* [MATERIAL SHOWN]:
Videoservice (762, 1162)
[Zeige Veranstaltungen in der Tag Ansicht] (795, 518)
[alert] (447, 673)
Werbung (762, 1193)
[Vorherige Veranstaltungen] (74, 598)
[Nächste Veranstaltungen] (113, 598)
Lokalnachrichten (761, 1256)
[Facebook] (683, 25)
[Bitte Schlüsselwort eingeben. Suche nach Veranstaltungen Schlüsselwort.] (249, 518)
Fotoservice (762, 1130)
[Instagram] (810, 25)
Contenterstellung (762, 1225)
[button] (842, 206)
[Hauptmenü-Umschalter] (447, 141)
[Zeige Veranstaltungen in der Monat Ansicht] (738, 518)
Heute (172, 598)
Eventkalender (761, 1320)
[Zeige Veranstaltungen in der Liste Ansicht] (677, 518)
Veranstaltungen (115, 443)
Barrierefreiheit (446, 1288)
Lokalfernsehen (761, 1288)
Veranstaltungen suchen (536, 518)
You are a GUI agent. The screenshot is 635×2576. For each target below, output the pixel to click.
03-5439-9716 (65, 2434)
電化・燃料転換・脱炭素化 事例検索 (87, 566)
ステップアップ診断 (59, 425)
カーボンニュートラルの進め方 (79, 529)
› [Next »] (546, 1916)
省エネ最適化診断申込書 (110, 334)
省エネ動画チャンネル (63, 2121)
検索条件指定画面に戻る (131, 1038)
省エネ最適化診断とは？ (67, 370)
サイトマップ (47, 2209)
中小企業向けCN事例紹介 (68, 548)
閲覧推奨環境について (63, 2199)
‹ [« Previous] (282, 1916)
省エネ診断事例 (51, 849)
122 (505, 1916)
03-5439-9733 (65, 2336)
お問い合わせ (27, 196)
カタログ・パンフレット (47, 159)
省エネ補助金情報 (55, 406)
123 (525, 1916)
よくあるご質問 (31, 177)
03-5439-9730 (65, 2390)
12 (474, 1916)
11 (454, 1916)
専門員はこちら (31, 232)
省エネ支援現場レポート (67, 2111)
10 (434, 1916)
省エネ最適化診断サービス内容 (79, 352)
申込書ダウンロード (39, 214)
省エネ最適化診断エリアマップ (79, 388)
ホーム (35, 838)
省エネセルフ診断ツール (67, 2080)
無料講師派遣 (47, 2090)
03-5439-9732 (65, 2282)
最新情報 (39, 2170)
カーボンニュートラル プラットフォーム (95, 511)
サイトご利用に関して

* [REQUIREMENT]: Revise the listing by substituting "Fotodienst" for "Fotoservice" and leave every other line unchanged.

* [REPLY TO THE EXERCISE]:
Videoservice (762, 1162)
[Zeige Veranstaltungen in der Tag Ansicht] (795, 518)
[alert] (447, 673)
Werbung (762, 1193)
[Vorherige Veranstaltungen] (74, 598)
[Nächste Veranstaltungen] (113, 598)
Lokalnachrichten (761, 1256)
[Facebook] (683, 25)
[Bitte Schlüsselwort eingeben. Suche nach Veranstaltungen Schlüsselwort.] (249, 518)
Fotodienst (762, 1130)
[Instagram] (810, 25)
Contenterstellung (762, 1225)
[button] (842, 206)
[Hauptmenü-Umschalter] (447, 141)
[Zeige Veranstaltungen in der Monat Ansicht] (738, 518)
Heute (172, 598)
Eventkalender (761, 1320)
[Zeige Veranstaltungen in der Liste Ansicht] (677, 518)
Veranstaltungen (115, 443)
Barrierefreiheit (446, 1288)
Lokalfernsehen (761, 1288)
Veranstaltungen suchen (536, 518)
You are a GUI agent. The screenshot is 635×2576. For each target below, output the pixel to click.
03-5439-9716 (65, 2434)
電化・燃料転換・脱炭素化 事例検索 (87, 566)
ステップアップ診断 (59, 425)
カーボンニュートラルの進め方 (79, 529)
› [Next »] (546, 1916)
省エネ最適化診断申込書 (110, 334)
省エネ動画チャンネル (63, 2121)
検索条件指定画面に戻る (131, 1038)
省エネ最適化診断とは？ (67, 370)
サイトマップ (47, 2209)
中小企業向けCN事例紹介 (68, 548)
閲覧推奨環境について (63, 2199)
‹ [« Previous] (282, 1916)
省エネ診断事例 (51, 849)
122 (505, 1916)
03-5439-9733 (65, 2336)
お問い合わせ (27, 196)
カタログ・パンフレット (47, 159)
省エネ補助金情報 (55, 406)
123 (525, 1916)
よくあるご質問 (31, 177)
03-5439-9730 (65, 2390)
12 (474, 1916)
11 (454, 1916)
専門員はこちら (31, 232)
省エネ支援現場レポート (67, 2111)
10 (434, 1916)
省エネ最適化診断サービス内容 (79, 352)
申込書ダウンロード (39, 214)
省エネ最適化診断エリアマップ (79, 388)
ホーム (35, 838)
省エネセルフ診断ツール (67, 2080)
無料講師派遣 (47, 2090)
03-5439-9732 (65, 2282)
最新情報 (39, 2170)
カーボンニュートラル プラットフォーム (95, 511)
サイトご利用に関して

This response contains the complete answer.